START Record extracts

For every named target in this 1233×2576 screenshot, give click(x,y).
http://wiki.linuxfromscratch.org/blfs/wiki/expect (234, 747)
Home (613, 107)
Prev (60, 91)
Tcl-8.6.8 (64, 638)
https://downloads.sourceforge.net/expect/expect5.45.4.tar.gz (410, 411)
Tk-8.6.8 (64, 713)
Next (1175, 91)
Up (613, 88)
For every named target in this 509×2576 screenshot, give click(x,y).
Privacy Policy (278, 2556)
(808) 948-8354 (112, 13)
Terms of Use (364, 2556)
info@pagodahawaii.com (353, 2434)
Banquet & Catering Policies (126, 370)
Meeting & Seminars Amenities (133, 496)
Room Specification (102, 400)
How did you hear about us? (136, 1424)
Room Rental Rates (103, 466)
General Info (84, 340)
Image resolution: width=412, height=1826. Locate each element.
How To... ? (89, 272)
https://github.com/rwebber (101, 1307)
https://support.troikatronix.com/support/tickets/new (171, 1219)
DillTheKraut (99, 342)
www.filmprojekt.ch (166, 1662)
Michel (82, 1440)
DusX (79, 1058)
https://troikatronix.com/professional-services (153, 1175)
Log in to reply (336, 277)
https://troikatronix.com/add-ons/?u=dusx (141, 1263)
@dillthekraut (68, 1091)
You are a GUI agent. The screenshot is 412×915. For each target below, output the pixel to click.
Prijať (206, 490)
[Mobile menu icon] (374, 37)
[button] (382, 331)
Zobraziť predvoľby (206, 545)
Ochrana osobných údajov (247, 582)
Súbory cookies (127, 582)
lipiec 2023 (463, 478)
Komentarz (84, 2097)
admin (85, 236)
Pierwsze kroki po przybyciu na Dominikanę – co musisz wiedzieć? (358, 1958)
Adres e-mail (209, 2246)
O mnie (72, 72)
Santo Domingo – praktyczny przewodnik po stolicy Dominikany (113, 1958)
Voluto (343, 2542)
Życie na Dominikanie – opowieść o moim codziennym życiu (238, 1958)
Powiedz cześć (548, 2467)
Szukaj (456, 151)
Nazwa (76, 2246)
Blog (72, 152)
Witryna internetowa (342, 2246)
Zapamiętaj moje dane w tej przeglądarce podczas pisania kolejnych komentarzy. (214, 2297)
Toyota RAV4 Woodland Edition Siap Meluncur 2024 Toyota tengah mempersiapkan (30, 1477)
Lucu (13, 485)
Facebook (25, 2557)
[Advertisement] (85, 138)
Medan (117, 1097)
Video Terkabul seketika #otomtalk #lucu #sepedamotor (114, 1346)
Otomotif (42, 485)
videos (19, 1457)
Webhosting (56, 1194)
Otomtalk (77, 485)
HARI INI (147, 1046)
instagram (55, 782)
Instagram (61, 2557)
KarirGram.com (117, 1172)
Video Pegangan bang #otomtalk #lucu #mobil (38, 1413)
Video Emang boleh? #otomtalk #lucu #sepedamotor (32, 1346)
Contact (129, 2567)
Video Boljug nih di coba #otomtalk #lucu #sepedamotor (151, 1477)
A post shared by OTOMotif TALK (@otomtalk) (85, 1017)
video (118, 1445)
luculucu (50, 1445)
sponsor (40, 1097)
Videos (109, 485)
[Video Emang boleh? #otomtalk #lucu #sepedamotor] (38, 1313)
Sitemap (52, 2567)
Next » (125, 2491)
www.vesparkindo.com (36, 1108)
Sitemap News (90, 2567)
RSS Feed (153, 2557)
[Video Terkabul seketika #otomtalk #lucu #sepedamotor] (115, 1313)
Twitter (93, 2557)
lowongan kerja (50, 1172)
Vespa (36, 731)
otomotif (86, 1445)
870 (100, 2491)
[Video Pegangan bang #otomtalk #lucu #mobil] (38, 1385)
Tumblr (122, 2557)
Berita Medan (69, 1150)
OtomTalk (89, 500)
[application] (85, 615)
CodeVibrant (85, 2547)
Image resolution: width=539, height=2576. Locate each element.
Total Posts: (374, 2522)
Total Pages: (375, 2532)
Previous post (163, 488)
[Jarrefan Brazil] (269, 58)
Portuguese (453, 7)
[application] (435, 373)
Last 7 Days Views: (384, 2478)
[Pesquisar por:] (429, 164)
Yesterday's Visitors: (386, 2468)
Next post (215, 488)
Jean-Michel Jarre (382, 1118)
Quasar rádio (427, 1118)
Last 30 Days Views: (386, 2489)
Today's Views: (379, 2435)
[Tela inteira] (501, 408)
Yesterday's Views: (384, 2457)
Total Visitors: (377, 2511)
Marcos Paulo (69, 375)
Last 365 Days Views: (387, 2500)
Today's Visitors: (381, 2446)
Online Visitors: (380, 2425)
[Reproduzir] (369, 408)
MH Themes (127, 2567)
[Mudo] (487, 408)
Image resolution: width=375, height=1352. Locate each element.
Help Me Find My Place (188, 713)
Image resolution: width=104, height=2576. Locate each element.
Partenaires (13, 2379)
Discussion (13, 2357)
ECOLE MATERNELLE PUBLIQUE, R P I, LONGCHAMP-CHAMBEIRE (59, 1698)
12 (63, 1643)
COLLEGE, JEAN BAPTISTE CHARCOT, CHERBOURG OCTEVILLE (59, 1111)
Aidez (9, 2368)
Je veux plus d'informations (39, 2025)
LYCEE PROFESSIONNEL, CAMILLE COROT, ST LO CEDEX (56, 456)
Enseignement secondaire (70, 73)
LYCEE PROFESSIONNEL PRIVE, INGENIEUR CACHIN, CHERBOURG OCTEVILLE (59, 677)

END Record extracts

■ Problem statement: Using the records above, copy word for word the line with "Last 7 Days Views: (384, 2478)", the line with "Marcos Paulo (69, 375)", and every line between them.

■ Response area:
Last 7 Days Views: (384, 2478)
[Pesquisar por:] (429, 164)
Yesterday's Visitors: (386, 2468)
Next post (215, 488)
Jean-Michel Jarre (382, 1118)
Quasar rádio (427, 1118)
Last 30 Days Views: (386, 2489)
Today's Views: (379, 2435)
[Tela inteira] (501, 408)
Yesterday's Views: (384, 2457)
Total Visitors: (377, 2511)
Marcos Paulo (69, 375)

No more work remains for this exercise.